== Segment start ==
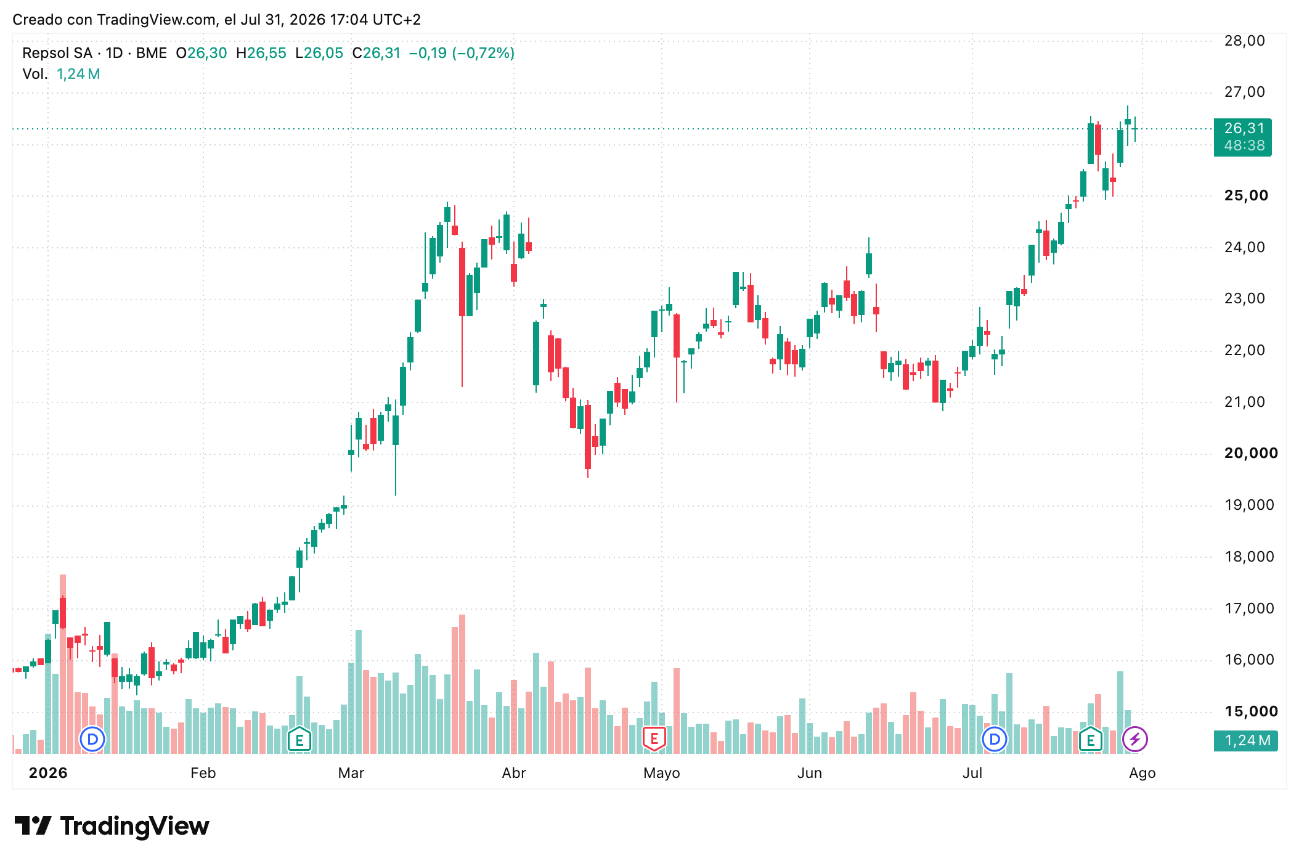Click the dividend D marker in January
The width and height of the screenshot is (1299, 863).
(x=93, y=739)
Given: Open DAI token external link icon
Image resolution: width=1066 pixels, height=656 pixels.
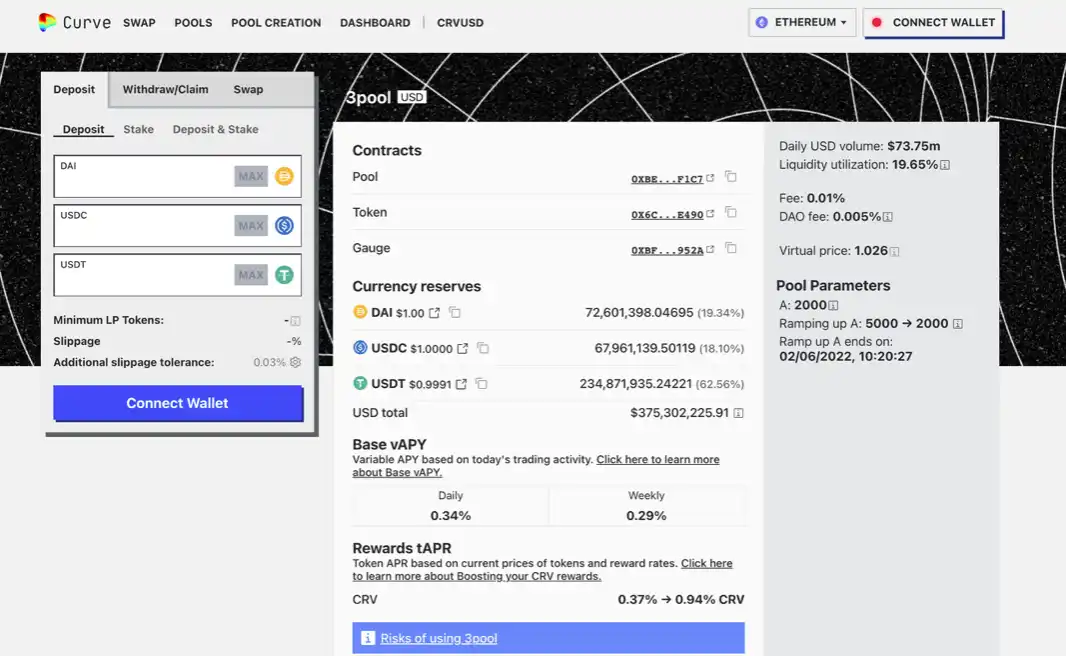Looking at the screenshot, I should (x=434, y=313).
== Segment end ==
*TASK PROMPT*.
Set down only the lines running from the line with "Given: Open DAI token external link icon" to the end of the entries, inclusive; omit every picture.

*EXPECTED OUTPUT*.
Given: Open DAI token external link icon
Image resolution: width=1066 pixels, height=656 pixels.
Looking at the screenshot, I should (x=434, y=313).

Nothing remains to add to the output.